#### PROBLEM STATEMENT
Where a line in the listing below contains the word "menu", copy that line.

#### INPUT DATA

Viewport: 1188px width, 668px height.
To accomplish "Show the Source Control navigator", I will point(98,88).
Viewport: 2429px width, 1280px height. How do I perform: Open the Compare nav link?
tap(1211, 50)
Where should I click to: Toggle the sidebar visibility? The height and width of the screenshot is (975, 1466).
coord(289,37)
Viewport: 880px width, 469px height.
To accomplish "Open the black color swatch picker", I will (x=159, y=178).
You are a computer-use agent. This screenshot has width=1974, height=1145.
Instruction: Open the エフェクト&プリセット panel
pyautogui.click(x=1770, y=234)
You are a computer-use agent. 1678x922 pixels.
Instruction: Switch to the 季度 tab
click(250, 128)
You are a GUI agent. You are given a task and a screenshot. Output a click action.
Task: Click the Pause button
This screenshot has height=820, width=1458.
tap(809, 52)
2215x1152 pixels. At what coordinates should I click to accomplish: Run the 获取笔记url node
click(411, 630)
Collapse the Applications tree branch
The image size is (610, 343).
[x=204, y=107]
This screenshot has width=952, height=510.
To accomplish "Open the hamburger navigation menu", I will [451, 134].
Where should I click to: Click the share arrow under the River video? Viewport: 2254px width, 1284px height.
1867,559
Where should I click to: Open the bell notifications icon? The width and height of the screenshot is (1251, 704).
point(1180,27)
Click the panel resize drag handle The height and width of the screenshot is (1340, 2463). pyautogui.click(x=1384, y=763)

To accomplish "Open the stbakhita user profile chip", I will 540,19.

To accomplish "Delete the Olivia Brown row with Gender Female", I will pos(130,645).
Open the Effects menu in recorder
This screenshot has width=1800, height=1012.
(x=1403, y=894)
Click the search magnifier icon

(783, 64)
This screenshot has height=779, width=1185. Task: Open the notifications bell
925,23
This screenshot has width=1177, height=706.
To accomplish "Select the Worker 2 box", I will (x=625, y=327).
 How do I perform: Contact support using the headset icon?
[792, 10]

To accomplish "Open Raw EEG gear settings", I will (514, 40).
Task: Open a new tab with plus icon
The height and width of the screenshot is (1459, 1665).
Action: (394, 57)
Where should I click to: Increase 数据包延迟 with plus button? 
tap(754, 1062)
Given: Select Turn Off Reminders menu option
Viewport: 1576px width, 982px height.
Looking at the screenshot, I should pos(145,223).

#### SOLUTION TO THE EXERCISE
To accomplish "Open the hamburger navigation menu", I will [451, 134].
Open the Effects menu in recorder
Given: Select Turn Off Reminders menu option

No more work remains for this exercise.